Work to complete:
Look through the entries that follow and return each line that has the string "computer".

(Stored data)
■ ■ ■ ■ ■

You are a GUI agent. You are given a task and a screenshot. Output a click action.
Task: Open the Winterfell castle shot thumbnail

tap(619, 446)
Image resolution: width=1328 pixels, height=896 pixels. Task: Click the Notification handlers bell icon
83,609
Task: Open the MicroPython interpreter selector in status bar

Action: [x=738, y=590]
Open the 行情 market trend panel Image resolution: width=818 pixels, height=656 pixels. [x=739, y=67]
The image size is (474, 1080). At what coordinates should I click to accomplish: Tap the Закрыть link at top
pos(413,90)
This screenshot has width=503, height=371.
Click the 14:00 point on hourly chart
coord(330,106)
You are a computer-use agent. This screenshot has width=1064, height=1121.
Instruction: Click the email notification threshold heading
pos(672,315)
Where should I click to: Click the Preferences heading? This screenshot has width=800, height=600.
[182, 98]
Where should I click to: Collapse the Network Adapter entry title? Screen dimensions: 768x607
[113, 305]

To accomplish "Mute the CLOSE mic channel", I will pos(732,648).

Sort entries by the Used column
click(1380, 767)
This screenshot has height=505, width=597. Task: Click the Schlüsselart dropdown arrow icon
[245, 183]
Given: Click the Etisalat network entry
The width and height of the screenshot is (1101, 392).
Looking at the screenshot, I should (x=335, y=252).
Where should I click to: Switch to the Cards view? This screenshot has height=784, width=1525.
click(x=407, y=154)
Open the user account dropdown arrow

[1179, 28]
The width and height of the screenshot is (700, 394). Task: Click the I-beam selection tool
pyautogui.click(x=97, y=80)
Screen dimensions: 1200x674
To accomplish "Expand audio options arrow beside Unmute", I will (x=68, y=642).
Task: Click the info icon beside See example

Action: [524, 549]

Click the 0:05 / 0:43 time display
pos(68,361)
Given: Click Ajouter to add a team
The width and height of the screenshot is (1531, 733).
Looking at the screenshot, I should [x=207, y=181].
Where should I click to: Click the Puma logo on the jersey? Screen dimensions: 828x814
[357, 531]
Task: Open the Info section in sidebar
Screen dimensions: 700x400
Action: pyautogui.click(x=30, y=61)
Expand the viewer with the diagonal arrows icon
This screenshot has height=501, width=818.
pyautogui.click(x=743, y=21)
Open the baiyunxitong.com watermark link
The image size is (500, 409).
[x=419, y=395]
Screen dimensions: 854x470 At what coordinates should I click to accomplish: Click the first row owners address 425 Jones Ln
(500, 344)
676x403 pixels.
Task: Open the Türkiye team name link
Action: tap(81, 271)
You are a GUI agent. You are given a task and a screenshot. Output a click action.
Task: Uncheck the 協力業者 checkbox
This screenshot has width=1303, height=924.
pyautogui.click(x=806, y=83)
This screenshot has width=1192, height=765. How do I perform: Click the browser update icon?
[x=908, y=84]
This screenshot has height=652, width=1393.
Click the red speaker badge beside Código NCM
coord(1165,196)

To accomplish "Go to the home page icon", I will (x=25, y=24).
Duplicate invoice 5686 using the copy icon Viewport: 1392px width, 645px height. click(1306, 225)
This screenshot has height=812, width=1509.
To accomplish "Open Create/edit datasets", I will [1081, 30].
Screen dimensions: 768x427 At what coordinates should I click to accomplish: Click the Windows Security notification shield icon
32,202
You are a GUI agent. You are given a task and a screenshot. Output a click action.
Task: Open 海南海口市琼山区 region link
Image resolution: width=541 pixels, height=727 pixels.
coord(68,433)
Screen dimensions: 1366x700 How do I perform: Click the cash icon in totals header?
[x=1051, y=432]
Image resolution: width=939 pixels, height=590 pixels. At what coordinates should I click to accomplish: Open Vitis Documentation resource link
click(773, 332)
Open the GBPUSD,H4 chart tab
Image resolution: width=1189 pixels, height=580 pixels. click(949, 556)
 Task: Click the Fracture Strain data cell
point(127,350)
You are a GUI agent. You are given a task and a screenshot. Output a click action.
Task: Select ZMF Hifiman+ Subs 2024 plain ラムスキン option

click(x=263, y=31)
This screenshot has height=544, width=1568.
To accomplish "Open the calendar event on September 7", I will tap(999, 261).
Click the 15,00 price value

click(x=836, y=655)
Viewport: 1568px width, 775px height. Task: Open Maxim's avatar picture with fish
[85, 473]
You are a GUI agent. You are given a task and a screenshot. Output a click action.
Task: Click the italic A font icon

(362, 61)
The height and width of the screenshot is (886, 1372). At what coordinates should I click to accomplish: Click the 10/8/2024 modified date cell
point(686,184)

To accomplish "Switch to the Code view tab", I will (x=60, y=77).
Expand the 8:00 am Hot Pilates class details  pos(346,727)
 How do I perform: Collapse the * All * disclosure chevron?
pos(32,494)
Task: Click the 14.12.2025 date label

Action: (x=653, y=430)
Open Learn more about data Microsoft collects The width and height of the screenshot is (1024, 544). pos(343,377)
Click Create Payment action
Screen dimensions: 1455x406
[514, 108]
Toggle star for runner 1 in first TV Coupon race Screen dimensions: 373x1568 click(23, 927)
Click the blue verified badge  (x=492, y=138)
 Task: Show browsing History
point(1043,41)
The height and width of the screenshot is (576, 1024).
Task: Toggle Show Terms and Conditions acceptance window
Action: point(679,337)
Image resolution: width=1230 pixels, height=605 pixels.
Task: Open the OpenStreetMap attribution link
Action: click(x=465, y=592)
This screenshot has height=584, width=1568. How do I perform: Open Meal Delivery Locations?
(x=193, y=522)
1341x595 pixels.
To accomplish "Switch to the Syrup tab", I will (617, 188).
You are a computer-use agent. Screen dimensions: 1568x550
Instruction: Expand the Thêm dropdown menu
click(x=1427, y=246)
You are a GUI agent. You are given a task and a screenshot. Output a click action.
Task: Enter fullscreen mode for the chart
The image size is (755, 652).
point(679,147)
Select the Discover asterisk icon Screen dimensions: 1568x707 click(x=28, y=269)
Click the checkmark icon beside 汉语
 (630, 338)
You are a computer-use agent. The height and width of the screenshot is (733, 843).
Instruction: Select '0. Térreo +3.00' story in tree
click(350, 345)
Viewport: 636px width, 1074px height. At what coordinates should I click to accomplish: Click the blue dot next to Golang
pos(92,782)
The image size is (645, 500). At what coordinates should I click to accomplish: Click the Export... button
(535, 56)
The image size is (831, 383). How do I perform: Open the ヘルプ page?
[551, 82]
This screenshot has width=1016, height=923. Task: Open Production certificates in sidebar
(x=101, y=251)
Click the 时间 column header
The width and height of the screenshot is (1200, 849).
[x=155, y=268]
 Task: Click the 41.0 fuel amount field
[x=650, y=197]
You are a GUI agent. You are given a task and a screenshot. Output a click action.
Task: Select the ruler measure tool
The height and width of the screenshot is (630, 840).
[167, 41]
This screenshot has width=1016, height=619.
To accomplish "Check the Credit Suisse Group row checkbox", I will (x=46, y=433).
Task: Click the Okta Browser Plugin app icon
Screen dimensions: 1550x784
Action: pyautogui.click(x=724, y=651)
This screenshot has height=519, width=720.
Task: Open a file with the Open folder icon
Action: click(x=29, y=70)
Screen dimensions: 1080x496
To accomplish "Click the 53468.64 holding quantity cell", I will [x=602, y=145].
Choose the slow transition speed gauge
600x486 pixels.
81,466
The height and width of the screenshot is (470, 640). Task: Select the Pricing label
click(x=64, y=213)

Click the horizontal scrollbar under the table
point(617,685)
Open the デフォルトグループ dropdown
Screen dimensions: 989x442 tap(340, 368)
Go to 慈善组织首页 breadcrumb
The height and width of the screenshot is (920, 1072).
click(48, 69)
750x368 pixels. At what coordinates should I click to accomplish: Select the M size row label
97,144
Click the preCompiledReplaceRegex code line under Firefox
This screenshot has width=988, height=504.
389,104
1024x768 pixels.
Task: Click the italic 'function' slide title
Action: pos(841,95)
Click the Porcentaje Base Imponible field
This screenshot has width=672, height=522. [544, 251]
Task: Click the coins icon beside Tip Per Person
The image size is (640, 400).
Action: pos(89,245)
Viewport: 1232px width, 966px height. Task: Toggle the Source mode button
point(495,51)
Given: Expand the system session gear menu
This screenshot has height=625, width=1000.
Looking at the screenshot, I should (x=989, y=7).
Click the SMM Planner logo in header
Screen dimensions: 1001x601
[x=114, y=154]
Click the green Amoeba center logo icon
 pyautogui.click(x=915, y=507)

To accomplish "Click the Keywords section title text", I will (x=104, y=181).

■ ■ ■ ■ ■

Completed exercise:
You are a computer-use agent. This screenshot has width=1064, height=1121.
You are a computer-use agent. Screen dimensions: 1568x550
You are a computer-use agent. The height and width of the screenshot is (733, 843).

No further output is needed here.